As other posters have noted, the issue is that the codecs library doesn't use an incremental encoder to encode the data; instead it encodes every snippet of data fed to the write method as a compressed block. This is horribly inefficient, and just a terrible design decision for a library designed to work with streams.
The ironic thing is that there's a perfectly reasonable incremental bz2 encoder already built into Python. It's not difficult to create a "file-like" class which does the correct thing automatically.
import bz2
class BZ2StreamEncoder(object):
def __init__(self, filename, mode):
self.log_file = open(filename, mode)
self.encoder = bz2.BZ2Compressor()
def write(self, data):
self.log_file.write(self.encoder.compress(data))
def flush(self):
self.log_file.write(self.encoder.flush())
self.log_file.flush()
def close(self):
self.flush()
self.log_file.close()
log_file = BZ2StreamEncoder(archive_file, 'ab')
A caveat: In this example, I've opened the file in append mode; appending multiple compressed streams to a single file works perfectly well with bunzip2, but Python itself can't handle it (although there is a patch for it). If you need to read the compressed files you create back into Python, stick to a single stream per file.
The problem seems to be that output is being written on every write(). This causes each line to be compressed in its own bzip block.
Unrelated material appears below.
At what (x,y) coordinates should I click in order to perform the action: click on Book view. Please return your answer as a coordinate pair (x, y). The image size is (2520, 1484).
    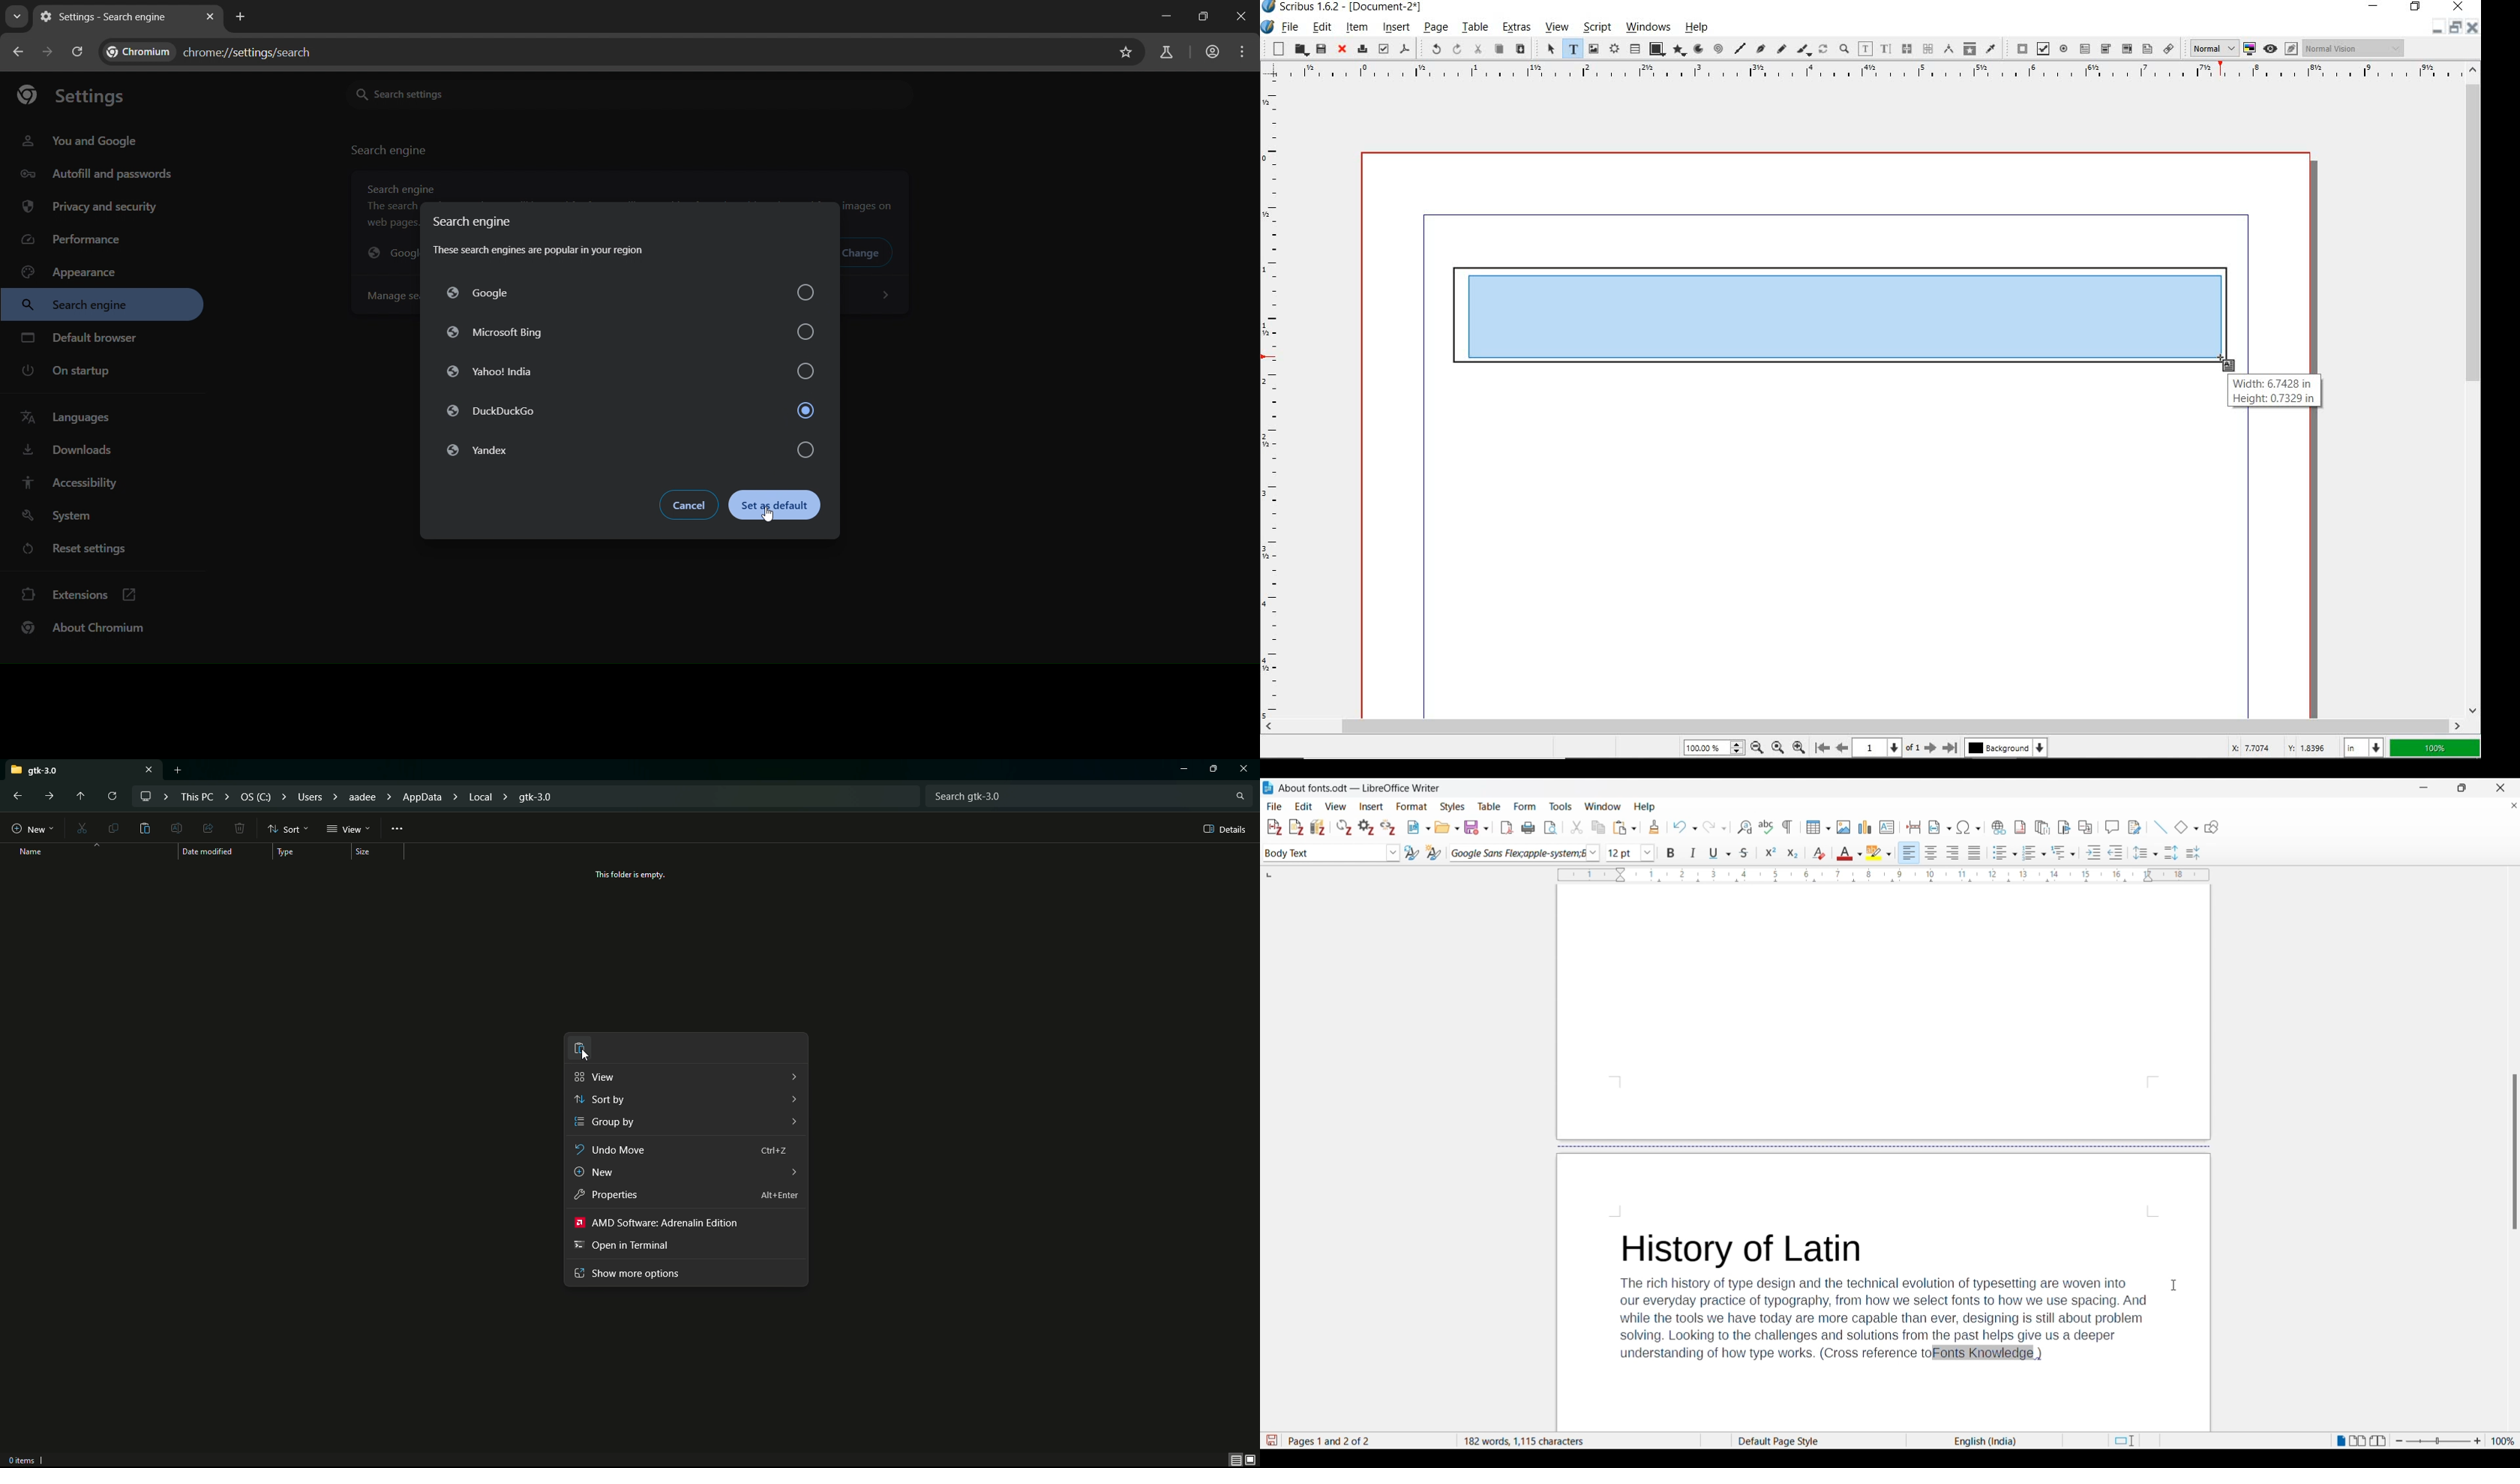
    Looking at the image, I should click on (2381, 1441).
I would try building a much larger string (or list of strings if you are worried about performance) in memory before writing it out to the file. A good size to shoot for would be 900K (or more) as that is the block size that bzip2 uses
The problem is due to your use of append mode, which results in files that contain multiple compressed blocks of data. Look at this example:
>>> import codecs
>>> with codecs.open("myfile.zip", "a+", "zip") as f:
>>> f.write("ABCD")
On my system, this produces a file 12 bytes in size. Let's see what it contains:
>>> with codecs.open("myfile.zip", "r", "zip") as f:
>>> f.read()
'ABCD'
Okay, now let's do another write in append mode:
>>> with codecs.open("myfile.zip", "a+", "zip") as f:
>>> f.write("EFGH")
The file is now 24 bytes in size, and its contents are:
>>> with codecs.open("myfile.zip", "r", "zip") as f:
>>> f.read()
'ABCD'
What's happening here is that unzip expects a single zipped stream. You'll have to check the specs to see what the official behavior is with multiple concatenated streams, but in my experience they process the first one and ignore the rest of the data. That's what Python does.
I expect that bunzip2 is doing the same thing. So in reality your file is compressed, and is much smaller than the data it contains. But when you run it through bunzip2, you're getting back only the first set of records you wrote to it; the rest is discarded.
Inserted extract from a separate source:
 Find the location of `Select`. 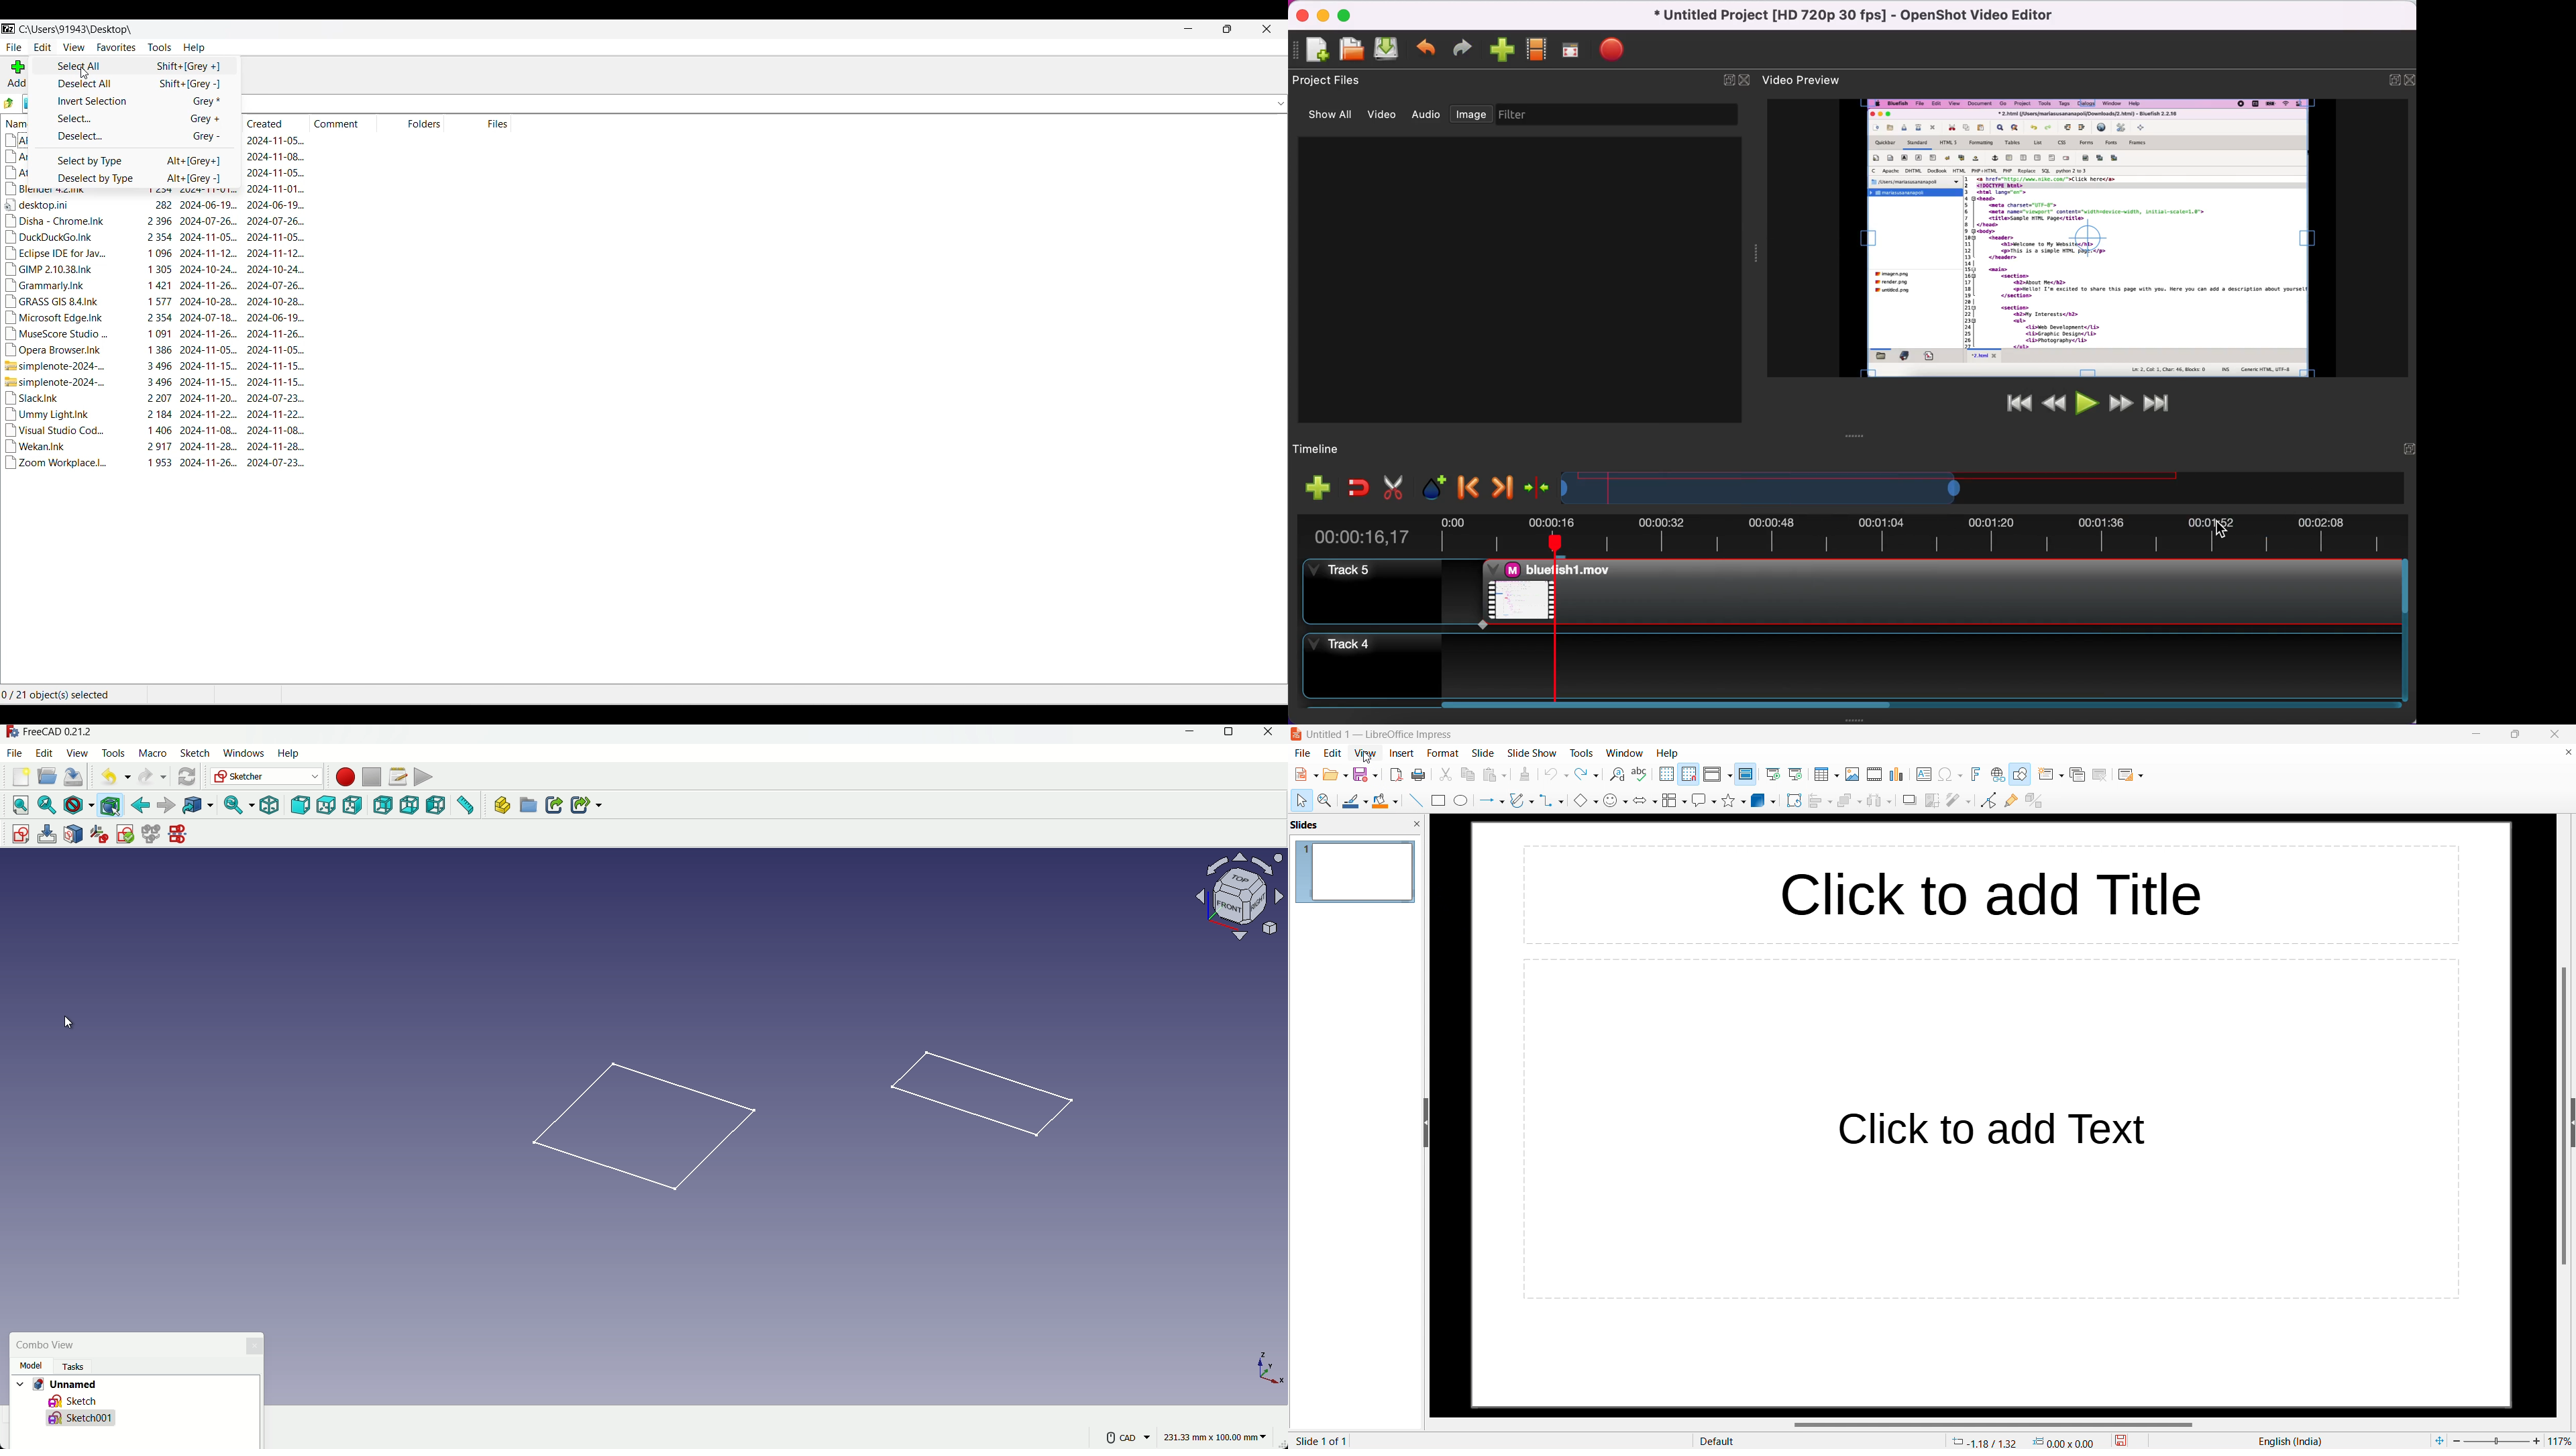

I'm not sure how different this is from the codecs way of doing it but if you use GzipFile from the gzip module you can incrementally append to the file but it's not going to compress very well unless you are writing large amounts of data at a time (maybe > 1 KB). This is just the nature of the compression algorithms. If the data you are writing isn't super important (i.e. you can deal with losing it if your process dies) then you could write a buffered GzipFile class wrapping the imported class that writes out larger chunks of data.